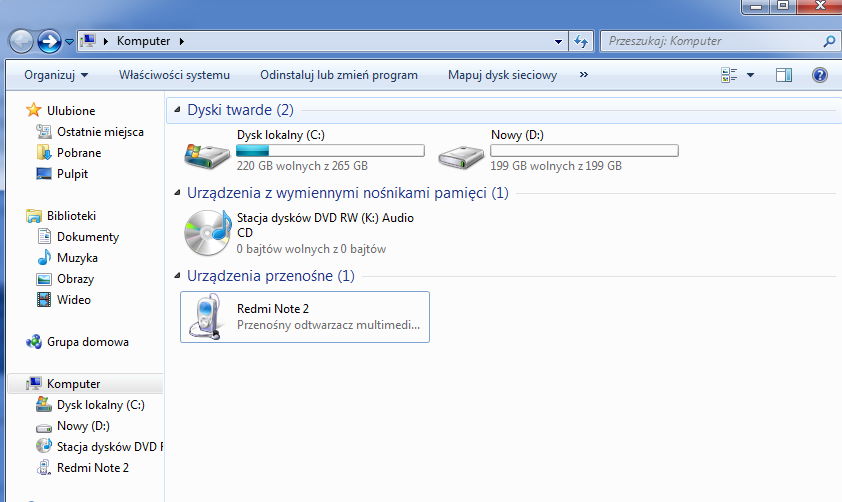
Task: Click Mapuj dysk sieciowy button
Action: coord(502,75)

———

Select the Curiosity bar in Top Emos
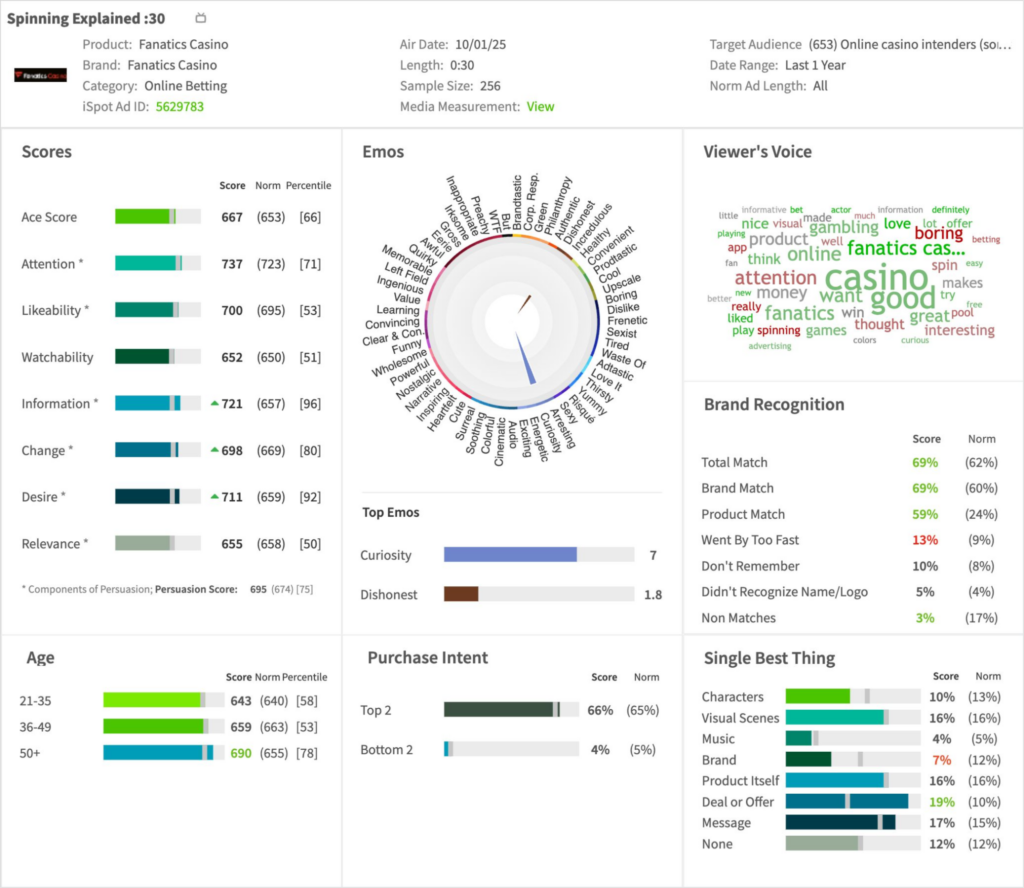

———

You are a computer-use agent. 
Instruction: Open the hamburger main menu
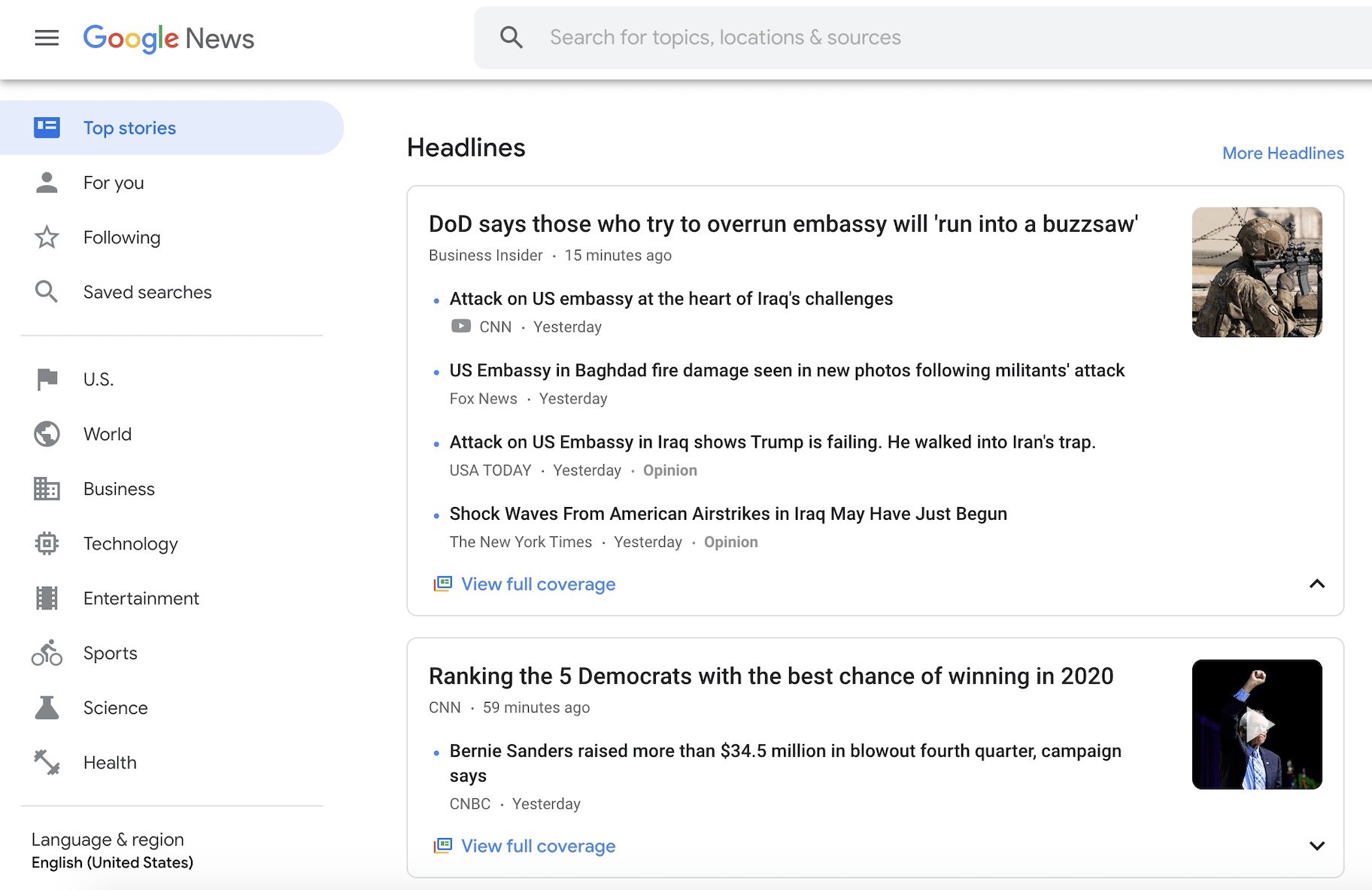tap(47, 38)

———

▶ _Task to complete_
Quote the lines starting with the one containing "You are a computer-use agent." and running through the one containing "tap(47, 38)", both included, and omit the pictures.

▶ _Task output_
You are a computer-use agent. 
Instruction: Open the hamburger main menu
tap(47, 38)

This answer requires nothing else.